Police classified Barry and Honey Sherman's deaths as a murder-suicide.

Apotex founder Barry Sherman in an undated photo.  (Al Dunlop/Toronto Star via Getty Images)
Apotex founder Barry Sherman in an undated photo. (Al Dunlop/Toronto Star via Getty Images)

A true crime case in Canada turned out to have an incredible plot twist.

After the bodies of Canadian billionaire Barry Sherman and his philanthropist wife, Honey, were found in their Toronto mansion on Dec. 15, police initially classified the deaths as a murder-suicide. The Shermans’ fully-clothed bodies were discovered hanging by belts from a poolside railing by a real estate agent taking potential buyers through the home.
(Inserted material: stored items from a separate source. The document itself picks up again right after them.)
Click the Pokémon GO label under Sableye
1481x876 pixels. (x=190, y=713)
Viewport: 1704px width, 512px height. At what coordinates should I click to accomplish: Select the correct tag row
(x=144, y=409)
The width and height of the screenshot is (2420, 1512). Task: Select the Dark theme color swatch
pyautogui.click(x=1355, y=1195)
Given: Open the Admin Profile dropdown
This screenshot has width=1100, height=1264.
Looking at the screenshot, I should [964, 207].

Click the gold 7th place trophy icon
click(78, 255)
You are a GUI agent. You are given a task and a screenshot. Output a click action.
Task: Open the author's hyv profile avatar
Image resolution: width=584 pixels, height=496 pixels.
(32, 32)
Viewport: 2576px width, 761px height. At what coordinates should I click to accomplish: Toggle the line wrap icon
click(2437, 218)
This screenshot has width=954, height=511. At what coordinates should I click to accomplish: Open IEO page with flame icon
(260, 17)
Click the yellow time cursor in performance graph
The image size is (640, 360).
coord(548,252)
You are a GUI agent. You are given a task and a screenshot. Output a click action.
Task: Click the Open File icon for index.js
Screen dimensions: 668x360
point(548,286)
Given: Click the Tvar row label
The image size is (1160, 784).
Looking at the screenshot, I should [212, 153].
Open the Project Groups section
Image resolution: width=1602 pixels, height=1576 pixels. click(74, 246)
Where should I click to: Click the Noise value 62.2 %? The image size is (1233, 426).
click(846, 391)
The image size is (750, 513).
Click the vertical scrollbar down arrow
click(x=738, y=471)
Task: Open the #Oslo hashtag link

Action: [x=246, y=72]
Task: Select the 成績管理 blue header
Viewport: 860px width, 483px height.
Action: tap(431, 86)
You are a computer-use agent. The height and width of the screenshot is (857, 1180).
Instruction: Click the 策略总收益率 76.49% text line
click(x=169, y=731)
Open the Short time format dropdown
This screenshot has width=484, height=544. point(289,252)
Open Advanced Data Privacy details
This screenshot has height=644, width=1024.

But the children of the 75-year-old pharmaceutical giant and his wife, 70, knew that their father could not have committed such a grisly crime. So they hired defense lawyer Brian Greenspan to put together a team of private investigators to comb for clues that the police missed.

They found them: starting with photographs of the bodies that showed Barry Sherman’s legs were positioned too neatly aligned for a person who had strangled himself.

“The Greenspan team came to believe that the crime scene had been staged, the people said, and was likely the work of hired professionals,” wrote The Wall Street Journal.

“Mr. Greenspan made several public overtures to Toronto police to share his team’s findings. On Jan. 24, the lead investigator for the Toronto Police Department operation, Detective Sgt. Susan Gomes, met with Dr. Chiasson.

“Two days later, Ms. Gomes told a packed room of reporters at police headquarters that the killings weren’t a double suicide or a murder-suicide. The couple had, in fact, been strangled by one or more perpetrators.”